Vol.2 No.11, 06 May 2002

Transforming the Present - Protecting the Future

Aart Roukens de Lange


This is the title of the Report of the Committee of Enquiry into a Comprehensive System of Social Security for South Africa, chaired by Prof Viviene Taylor and made public on 2 May by Dr Skweyiya, Minister for Social Development.

The report looks comprehensively at the socio-economic context and existing social security provisions in South Africa. It compares these with those of other countries and looks at current trends in income distribution, unemployment, basic needs and social security provisions. It recognises the gaping holes in the safety net of current social security provisions and looks at ways of providing a more comprehensive service. Amongst other recommendations it puts forward the case for providing a Basic Income Grant and how this could be implemented and financed.

The report is comprehensive in terms of current social welfare needs and circumstances. What it does not address effectively is the context and implications of Free Markets and Globalisation in which South Africa operates. These are giving rise to increasing unemployment and income gaps between rich and poor, and it seems inevitable that they will lead to the collapse of market economies.

The Department of Social Welfare cannot unilaterally address these global issues but it also cannot ignore them in their assessment of South African needs. It must structure its policies in the light of these realities. Perhaps it is the role of the South African New Economics Foundation (SANE) to provide this context and offer a wider vision. Comprehensive welfare provisions must be seen not only in terms of what is currently happening in South African economic development and in the globalisation process, but also in the context of the dynamics of the global economy and its inevitabilities for South Africa. Planning for the future must take this into consideration. It is dealt with from many perspectives in earlier SANE Views.

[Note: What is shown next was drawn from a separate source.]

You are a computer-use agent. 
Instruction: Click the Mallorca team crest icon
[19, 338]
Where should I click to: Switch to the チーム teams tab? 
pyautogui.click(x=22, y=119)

To develop a perspective on what is likely to happen in the global economic future it is valuable to look at a book by David Fleming which is about to be published on the topic of 'THE LEAN ECONOMY' (this book has been sent to SANE for review - it is to be published shortly). In this book Fleming looks at what he considers the inevitable collapse of the global market economy because of the decline in the supply of oil and gas, of a growing deficit in the food supply and of climatic change. This will give rise to hyper-unemployment and social fracture. Fleming posits that the only way out is for dramatic change from a growth orientated economic paradigm to one of a conserving 'lean economy'. He sees the need for lean and local production of primary goods and for local currencies..

A question that must be raised is how metropolitan areas in South Africa can be adapted to providing their own food. This may also require a move back to rural communities appropriately developed to cater for local needs and economic structures (see SANE Views Vol 2 #10 on 'Adapting Urban Industrial Illusions'). Small scale local manufacture and energy generation can reduce waste, costs and unemployment. It will cause the South African economy to develop along the lines sketched in the 'Guinea Fowl' economy.

The subject of how a welfare structure should be adapted under such radically transformed economic realities will not be pursued here, but clearly it is necessary to explore this further, both conceptually and in terms of practical local pilot projects in South Africa. We don't have all the answers but the issues raised here should be addressed in social welfare planning.